Car Sensors Health Monitoring by Verification Based on Autoencoder and Random Forest Regression
Sahar Torkhesari, Behnam Yousefimehr, Mehdi Ghatee

TL;DR
This paper presents a sensor health monitoring system for vehicles that uses autoencoders and random forest regression to detect sensor failures and estimate sensor values, achieving 99% accuracy in real vehicle data.
Contribution
It introduces a novel combination of autoencoders and random forest regression for proactive sensor failure detection and value estimation in automotive systems.
Findings
Achieved 99% accuracy in sensor failure detection.
Effectively estimated faulty sensor values using machine learning.

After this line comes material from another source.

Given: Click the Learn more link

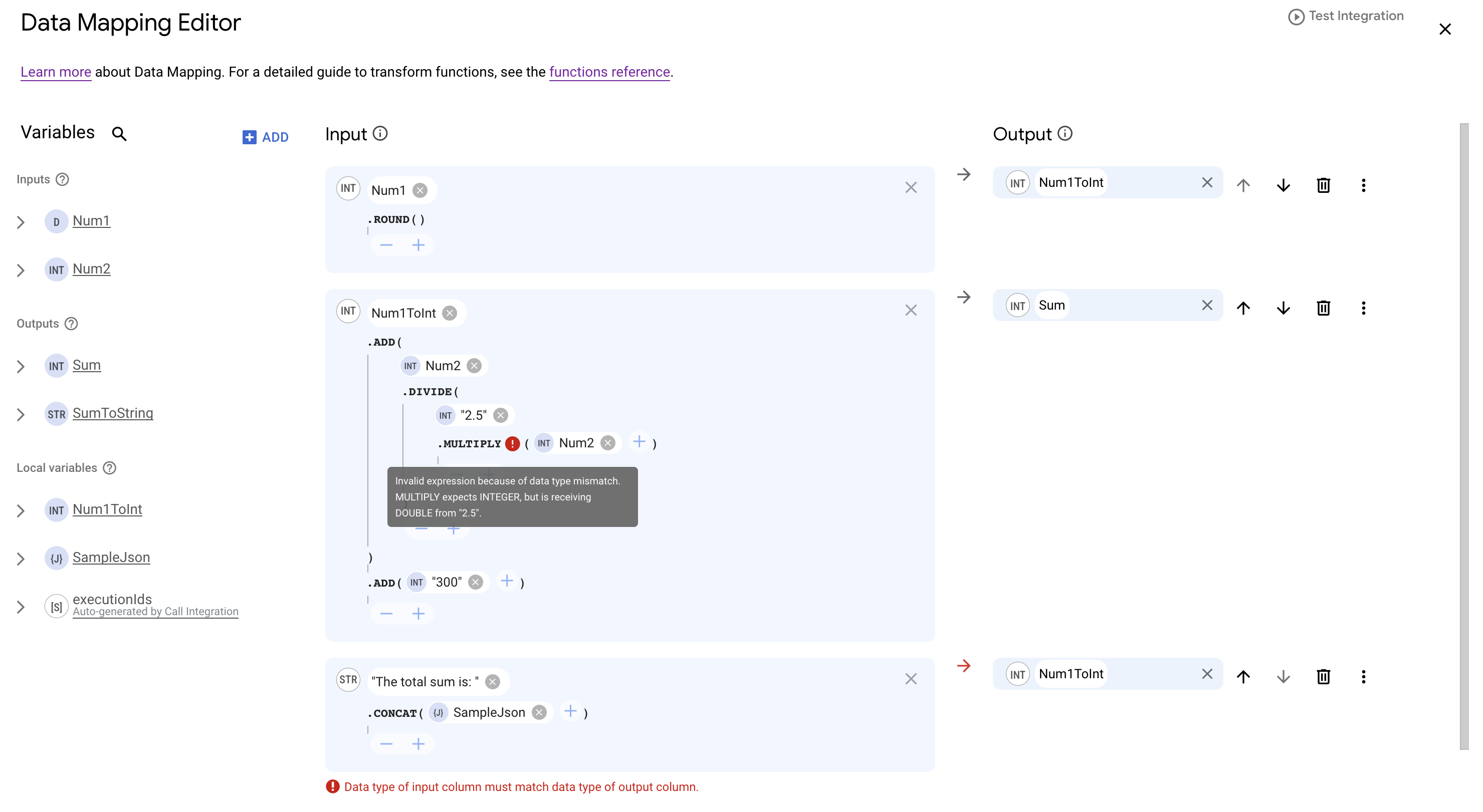Looking at the screenshot, I should pyautogui.click(x=55, y=72).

Proactively alerted driver and maintenance for sensor issues.
Abstract
Driver assistance systems provide a wide range of crucial services, including closely monitoring the condition of vehicles. This paper showcases a groundbreaking sensor health monitoring system designed for the automotive industry. The ingenious system leverages cutting-edge techniques to process data collected from various vehicle sensors. It compares their outputs within the Electronic Control Unit (ECU) to evaluate the health of each sensor. To unravel the intricate correlations between sensor data, an extensive exploration of machine learning and deep learning methodologies was conducted. Through meticulous analysis, the most correlated sensor data were identified. These valuable insights were then utilized to provide accurate estimations of sensor values. Among the diverse learning methods examined, the combination of autoencoders for detecting sensor failures and random forest…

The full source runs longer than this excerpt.